@Paweł R , te złącza DB, to raczej do sterowania i zasilania akcesoriów. 1,5 czy 2,5mm2 to do głównej magistrali i wtedy mogą być standardowe bananki.
Ja na ten przykład do zasilania akcesoriów myślałem o 'czinczach' (mam tylko lampy peronowe rozciągnięte na peronie na kilku segmentach) ale w ostateczności użyłem do połączenia między-segmentowego gniazd typu DC, tych, zamontowanych na boku skrzynek, konkretnie wybrałem takie:
Gniazdo DC:
W tym gnieździe na tyle (jak widać) są 3 wyprowadzenia bo gniazdo DC z założenia (masa, Vdc oraz Vbat) umożliwia odłączenie baterii od zasilania w momencie umieszczenia wtyku w gnieździe (ja tego nie wykorzystuję, bo po co).
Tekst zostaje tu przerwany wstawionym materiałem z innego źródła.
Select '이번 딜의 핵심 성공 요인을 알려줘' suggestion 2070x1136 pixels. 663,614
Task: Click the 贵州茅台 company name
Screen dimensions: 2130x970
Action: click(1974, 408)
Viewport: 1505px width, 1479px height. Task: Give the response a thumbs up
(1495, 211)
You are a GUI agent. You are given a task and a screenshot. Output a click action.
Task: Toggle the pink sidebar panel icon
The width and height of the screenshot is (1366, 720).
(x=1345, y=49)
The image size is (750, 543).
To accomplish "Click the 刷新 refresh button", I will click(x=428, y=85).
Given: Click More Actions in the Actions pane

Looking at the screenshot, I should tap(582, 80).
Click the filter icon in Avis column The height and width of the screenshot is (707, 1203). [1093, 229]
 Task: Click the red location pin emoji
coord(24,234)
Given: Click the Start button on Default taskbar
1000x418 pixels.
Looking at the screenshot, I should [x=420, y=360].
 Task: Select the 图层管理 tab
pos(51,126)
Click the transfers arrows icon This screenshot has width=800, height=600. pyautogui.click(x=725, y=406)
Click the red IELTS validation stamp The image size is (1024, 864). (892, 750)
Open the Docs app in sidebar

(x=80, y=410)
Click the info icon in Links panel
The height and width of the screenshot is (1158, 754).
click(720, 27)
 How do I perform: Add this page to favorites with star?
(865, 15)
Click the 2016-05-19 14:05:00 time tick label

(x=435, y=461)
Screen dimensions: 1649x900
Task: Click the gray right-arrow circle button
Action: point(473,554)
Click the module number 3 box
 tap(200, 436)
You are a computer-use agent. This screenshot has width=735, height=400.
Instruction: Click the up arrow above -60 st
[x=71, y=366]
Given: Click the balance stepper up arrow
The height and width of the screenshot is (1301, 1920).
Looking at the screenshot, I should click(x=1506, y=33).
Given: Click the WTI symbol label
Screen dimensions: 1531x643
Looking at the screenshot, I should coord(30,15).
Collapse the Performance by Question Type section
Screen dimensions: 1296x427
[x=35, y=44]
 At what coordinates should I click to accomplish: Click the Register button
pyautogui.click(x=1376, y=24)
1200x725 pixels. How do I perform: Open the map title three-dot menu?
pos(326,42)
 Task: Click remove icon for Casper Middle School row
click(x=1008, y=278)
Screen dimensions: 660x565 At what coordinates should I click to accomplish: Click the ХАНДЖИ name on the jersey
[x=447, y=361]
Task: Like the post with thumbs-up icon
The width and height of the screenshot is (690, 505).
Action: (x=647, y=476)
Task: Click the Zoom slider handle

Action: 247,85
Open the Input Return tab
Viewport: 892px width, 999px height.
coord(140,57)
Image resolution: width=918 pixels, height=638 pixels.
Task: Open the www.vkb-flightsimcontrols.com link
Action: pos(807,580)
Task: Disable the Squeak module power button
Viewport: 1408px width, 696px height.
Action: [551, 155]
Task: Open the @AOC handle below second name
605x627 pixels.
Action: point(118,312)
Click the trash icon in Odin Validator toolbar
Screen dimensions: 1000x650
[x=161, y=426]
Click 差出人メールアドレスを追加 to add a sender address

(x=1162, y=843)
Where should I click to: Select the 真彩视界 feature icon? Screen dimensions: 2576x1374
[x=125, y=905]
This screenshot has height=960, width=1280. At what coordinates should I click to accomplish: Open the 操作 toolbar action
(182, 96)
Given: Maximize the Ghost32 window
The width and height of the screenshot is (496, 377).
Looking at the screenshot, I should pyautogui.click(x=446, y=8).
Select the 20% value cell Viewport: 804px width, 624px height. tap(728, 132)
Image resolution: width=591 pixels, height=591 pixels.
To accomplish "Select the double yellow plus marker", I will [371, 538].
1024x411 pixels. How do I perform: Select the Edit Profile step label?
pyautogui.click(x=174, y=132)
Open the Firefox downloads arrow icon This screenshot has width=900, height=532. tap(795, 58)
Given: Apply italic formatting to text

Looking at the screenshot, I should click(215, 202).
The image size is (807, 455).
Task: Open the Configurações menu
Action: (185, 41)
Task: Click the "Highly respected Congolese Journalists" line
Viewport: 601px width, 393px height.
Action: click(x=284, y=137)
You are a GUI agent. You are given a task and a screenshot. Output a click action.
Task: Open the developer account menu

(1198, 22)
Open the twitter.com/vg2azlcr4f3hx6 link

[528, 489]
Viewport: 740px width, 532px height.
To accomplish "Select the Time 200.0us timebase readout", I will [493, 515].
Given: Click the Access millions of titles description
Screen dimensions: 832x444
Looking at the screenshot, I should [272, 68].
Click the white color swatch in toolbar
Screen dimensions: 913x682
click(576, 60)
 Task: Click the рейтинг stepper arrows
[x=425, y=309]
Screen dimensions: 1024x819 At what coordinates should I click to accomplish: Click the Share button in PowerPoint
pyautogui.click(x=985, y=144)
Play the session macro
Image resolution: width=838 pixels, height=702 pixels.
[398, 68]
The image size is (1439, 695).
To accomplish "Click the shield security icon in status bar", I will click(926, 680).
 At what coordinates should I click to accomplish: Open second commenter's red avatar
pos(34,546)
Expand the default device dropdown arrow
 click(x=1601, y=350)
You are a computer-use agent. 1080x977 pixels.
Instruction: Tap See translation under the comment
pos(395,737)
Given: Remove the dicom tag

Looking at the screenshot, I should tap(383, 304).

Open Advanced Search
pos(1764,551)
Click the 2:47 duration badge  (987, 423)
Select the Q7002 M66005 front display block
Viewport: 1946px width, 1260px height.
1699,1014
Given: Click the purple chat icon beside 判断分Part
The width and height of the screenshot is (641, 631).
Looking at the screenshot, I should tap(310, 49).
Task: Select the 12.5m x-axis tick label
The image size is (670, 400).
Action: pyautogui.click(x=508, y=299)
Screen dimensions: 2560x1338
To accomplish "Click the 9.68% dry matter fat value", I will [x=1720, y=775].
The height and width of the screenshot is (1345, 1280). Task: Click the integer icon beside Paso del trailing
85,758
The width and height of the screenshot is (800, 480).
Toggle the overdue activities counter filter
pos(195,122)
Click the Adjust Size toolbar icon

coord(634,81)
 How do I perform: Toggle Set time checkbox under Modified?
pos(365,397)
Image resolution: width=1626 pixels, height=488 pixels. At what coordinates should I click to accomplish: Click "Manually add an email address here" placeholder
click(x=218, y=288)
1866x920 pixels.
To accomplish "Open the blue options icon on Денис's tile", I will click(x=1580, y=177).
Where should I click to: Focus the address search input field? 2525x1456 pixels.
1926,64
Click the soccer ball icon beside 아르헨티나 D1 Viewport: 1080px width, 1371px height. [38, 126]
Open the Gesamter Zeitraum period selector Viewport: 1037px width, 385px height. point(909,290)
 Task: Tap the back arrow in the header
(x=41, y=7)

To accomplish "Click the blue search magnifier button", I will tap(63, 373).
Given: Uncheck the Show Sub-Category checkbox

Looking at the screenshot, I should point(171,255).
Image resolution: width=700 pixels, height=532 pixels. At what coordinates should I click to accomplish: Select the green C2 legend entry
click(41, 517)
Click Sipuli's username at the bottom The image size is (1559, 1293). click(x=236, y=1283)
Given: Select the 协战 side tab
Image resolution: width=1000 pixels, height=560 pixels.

Z tego co czytałem na forum 'elektroda' jeden pin konkretnie to służy do wykrywania wtyczki i jest zwarty z pinem masy gdy wtyczki nie ma, rozwiera się gdy włoży się wtyczkę. Jednak w 90% urządzeń się go nie wykorzystuje, bo mają tylko 1 źródło zasilania.
Wybrałem ten rodzaj gniazda i wtyku bo wydaje mi się prosty i trwały.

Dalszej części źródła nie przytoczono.